SYS@EXDB1> @check_px
SYS@EXDB1> select * from V$PX_PROCESS_SYSSTAT where statistic like '%In Use%';
STATISTIC VALUE
------------------------------ ----------
Servers In Use 8
SYS@EXDB1> /
STATISTIC VALUE
------------------------------ ----------
Servers In Use 0
SYS@EXDB1> /
STATISTIC VALUE
------------------------------ ----------
Servers In Use 8
SYS@EXDB1> /
STATISTIC VALUE
------------------------------ ----------
Servers In Use 8
SYS@EXDB1> set echo off
SYS@EXDB1> @snapper ash=sid+event+wait_class,ash1=plsql_object_id+sql_id 5 1 all
Sampling with interval 5 seconds, 1 times...
-- Session Snapper v3.11 by Tanel Poder @ E2SN ( http://tech.e2sn.com )
--------------------------------------------------------------
Active% | SID | EVENT | WAIT_CLASS
--------------------------------------------------------------
100% | 300 | resmgr:pq queued | Scheduler
100% | 348 | resmgr:pq queued | Scheduler
100% | 201 | resmgr:pq queued | Scheduler
100% | 200 | resmgr:pq queued | Scheduler
100% | 743 | resmgr:pq queued | Scheduler
100% | 251 | resmgr:pq queued | Scheduler
100% | 693 | resmgr:pq queued | Scheduler
100% | 642 | resmgr:pq queued | Scheduler
100% | 5 | resmgr:pq queued | Scheduler
100% | 541 | resmgr:pq queued | Scheduler
--------------------------------------
Active% | PLSQL_OBJE | SQL_ID
--------------------------------------
2152% | | 05cq2hb1r37tr
7% | |
-- End of ASH snap 1, end=2010-12-06 19:25:43, seconds=5, samples_taken=42
PL/SQL procedure successfully completed.
There are several things worth mentioning in this listing. To set up the desired conditions we turned on Auto DOP, which also enables Parallel Queuing, and then set the PARALLEL_SERVER_TARGET
parameter to a very low number (10) in order to trigger queuing more easily. We then used a shell script (ss.sh
) to fire off 20 copies of the avgskew.sql
script in rapid succession. Querying V$SQL_MONITOR
showed that the statements were indeed queuing. This is an important point. All statements using parallel query will show up in the V$SQL_MONITOR
view. If they have a status of QUEUED
they are not actually executing but are instead waiting until enough parallel slaves become available. We also queried V$PX_PROCESS_SYSSTAT
a few times to see how many parallel slaves were being used. Finally, we ran Tanel Poder's snapper script to see what event the queued statements were waiting on. As you can see, it was the resmgr: pq queued
wait event.
Note There is one other thing you should be aware of with regard to the wait events. There is a wait event change that relates to parallel queuing. This example was created using Oracle Database version 11.2.0.2. If you are using 11.2.0.1 you will see a different set of wait events (there are two).

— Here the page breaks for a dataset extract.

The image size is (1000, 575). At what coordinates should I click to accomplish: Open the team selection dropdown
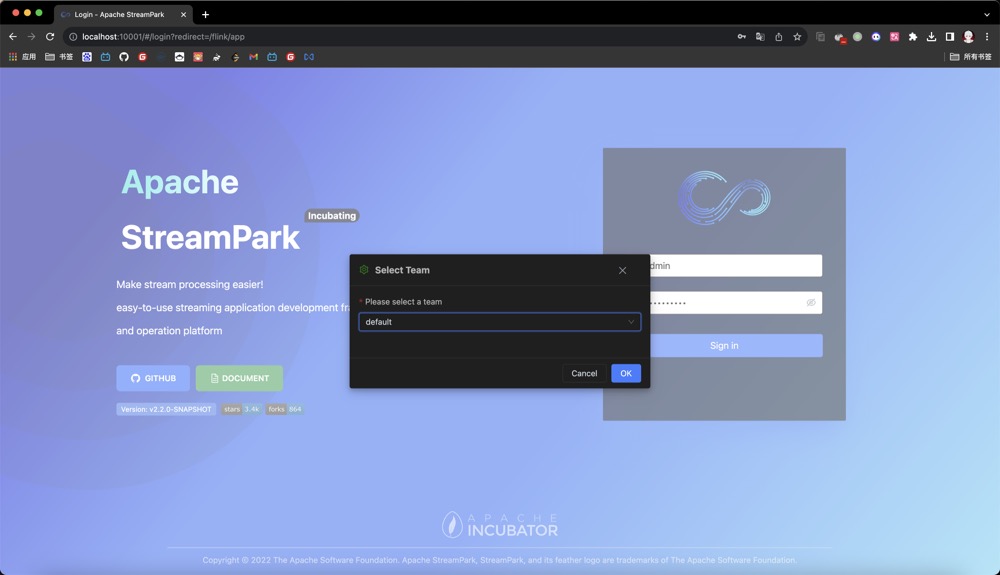[x=499, y=322]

The first is PX Queuing: statement queue
. This is the event that a statement waits on when it is next to run. The other is enq: JX - SQL statement queue
. This event is what a statement waits on when there are other statements ahead of it in the queue. This scheme seems quite unwieldy, which is probably why it was changed in the later release.
There are several mechanisms in place for controlling how the Parallel Statement Queuing feature behaves. The basic approach is to use a first-in, first-out queuing mechanism. But there are ways to prioritize work within the queuing framework. It's also possible to completely by-pass the queuing mechanism via a hint. And conversely, it is possible to enable queuing for a statement via a hint even when the parallel Statement Queuing feature is not enabled at the database level. There are also a few parameters that affect the queuing behavior. And finally, Resource Manager has the capability to affect how statements are queued.

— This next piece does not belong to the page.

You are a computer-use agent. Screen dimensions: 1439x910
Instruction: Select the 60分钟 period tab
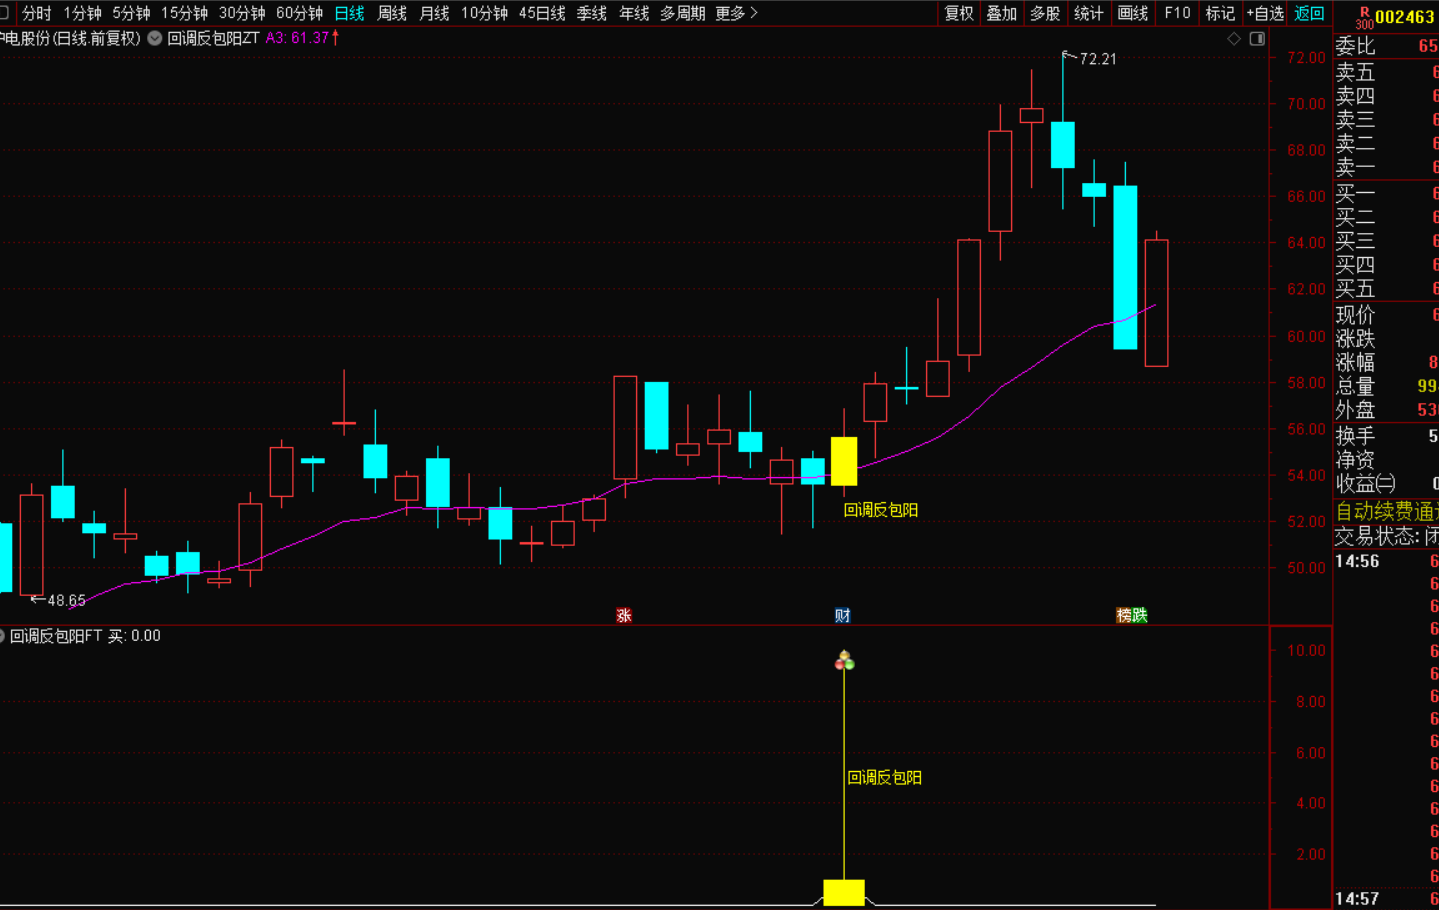(299, 13)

There are a handful of parameters that affect how Parallel Queuing behaves. The main parameter is PARALLEL_SERVERS_TARGET
, which tells Oracle how many parallel server processes to allow before starting to hold statements back in the queue. The default value for this parameter is calculated as follows:
((4 × CPU_count) × parallel_threads_per_cpu) × active_instances
So on an Exadata X2-2 with a database that spans 4 RAC nodes, the default value would be calculated as:
((4 × 12)× 2) × 4 = 384
This calculated value is almost certainly higher than you would want for most mixed workload systems, as it is geared at completely consuming the available CPU resources with parallel query processes. Allowing long-running parallel statements to consume the server completely means that response-sensitive, OLTP-type statements, could suffer. You should also note that it is possible to have more server processes active than the parameter allows. Since the number of slaves assigned to a query may be twice the DOP, the target can occasionally be exceeded.
The second parameter that deserves some discussion is the hidden parameter, _PARALLEL_STATEMENT_QUEUING
, which turns the feature on and off. As already discussed in the Auto DOP section, this parameter is set to TRUE
when the PARALLEL_DEGREE_POLICY
parameter is set to AUTO
. However, the hidden parameter can also be set manually to turn Parallel Queuing off and on independently.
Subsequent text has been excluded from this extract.